[Stored data]

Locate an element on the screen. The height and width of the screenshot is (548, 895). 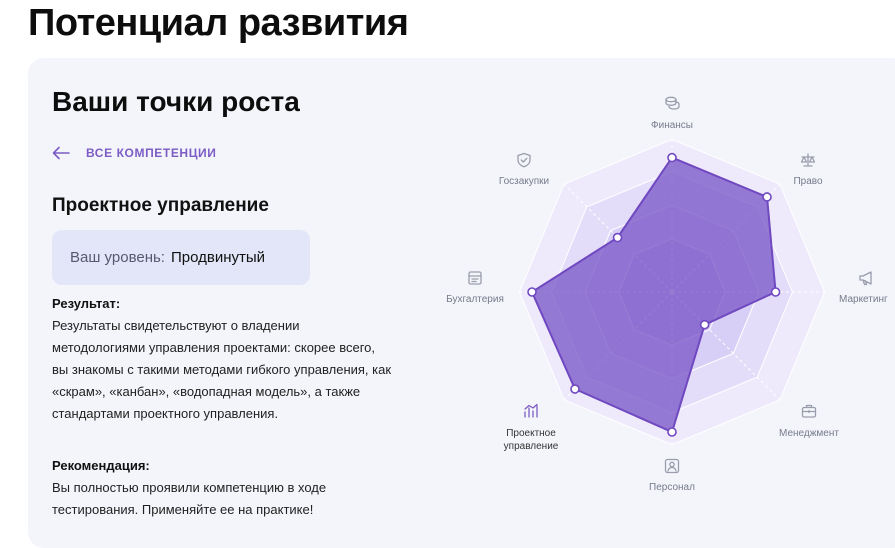
axis-label: Госзакупки is located at coordinates (524, 182).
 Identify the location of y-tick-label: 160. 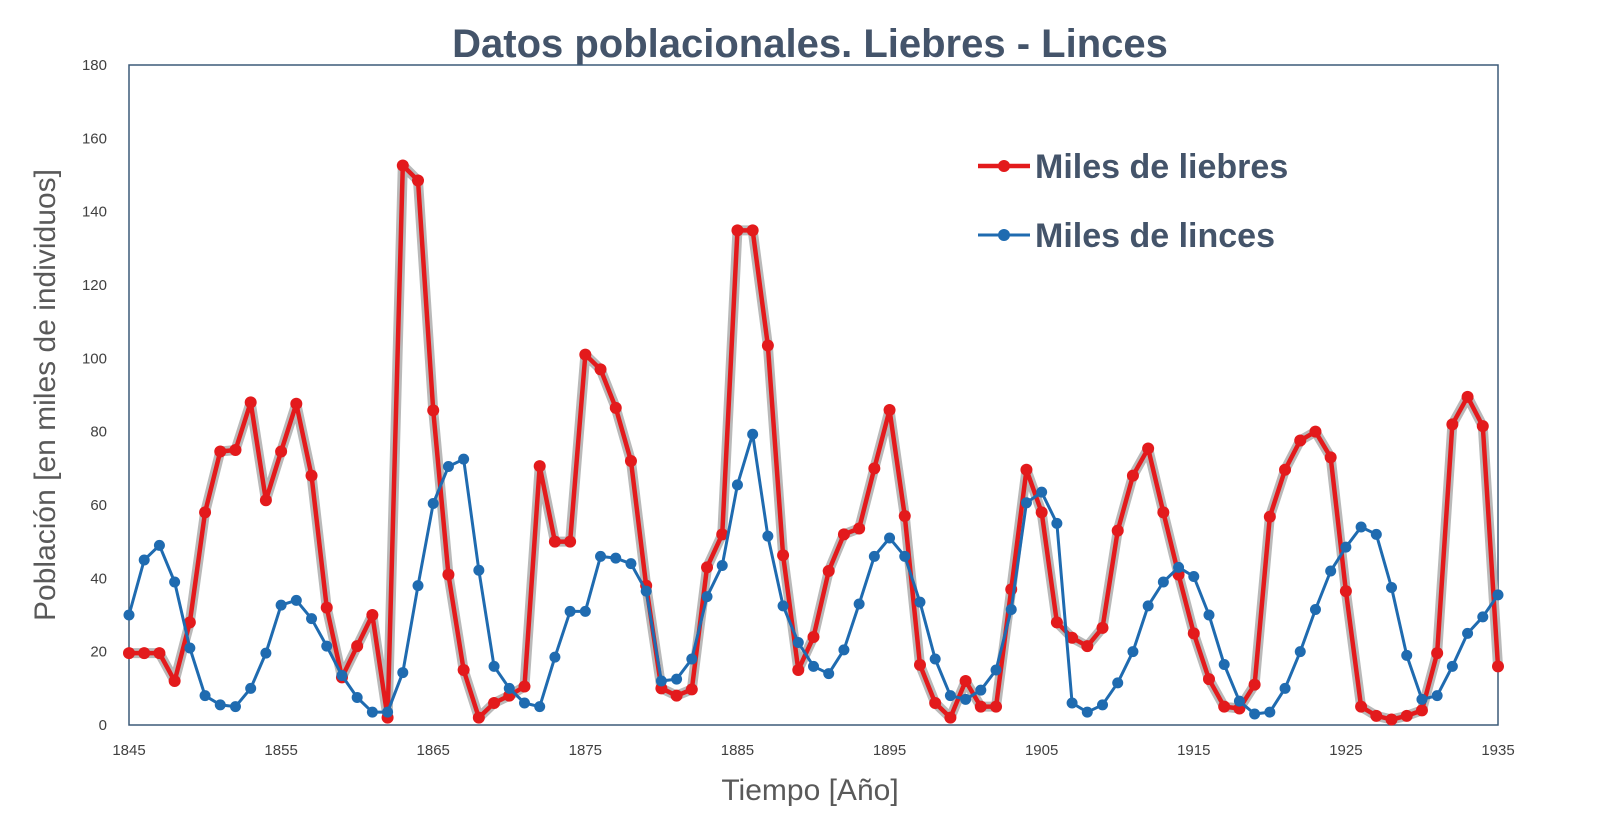
(94, 138).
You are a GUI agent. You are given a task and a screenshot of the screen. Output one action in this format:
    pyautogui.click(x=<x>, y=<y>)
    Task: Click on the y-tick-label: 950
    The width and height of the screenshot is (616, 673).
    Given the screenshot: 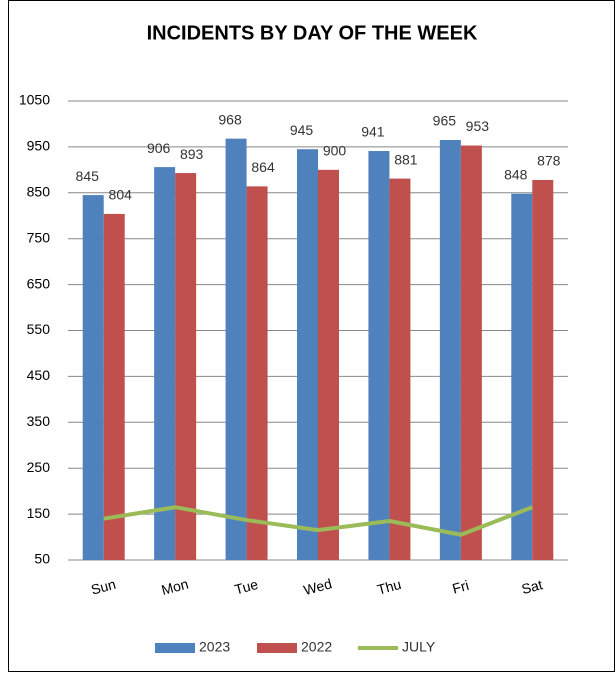 What is the action you would take?
    pyautogui.click(x=39, y=146)
    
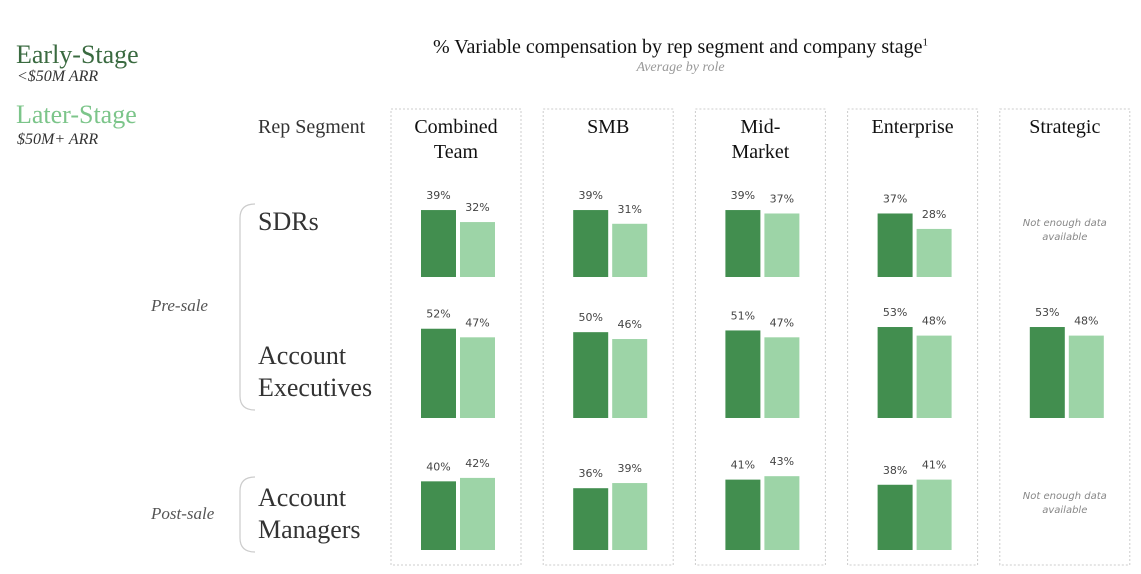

### Work request
Copy word for word the lines of the items above, starting at the line that contains "You are a GUI" and ending at the line that contains "The width and".

### Task solution
You are a GUI agent. You are given a task and a screenshot of the screen. Output one action in this format:
    pyautogui.click(x=<x>, y=<y>)
    Task: Click on the y-tick-label: 950
    The width and height of the screenshot is (616, 673).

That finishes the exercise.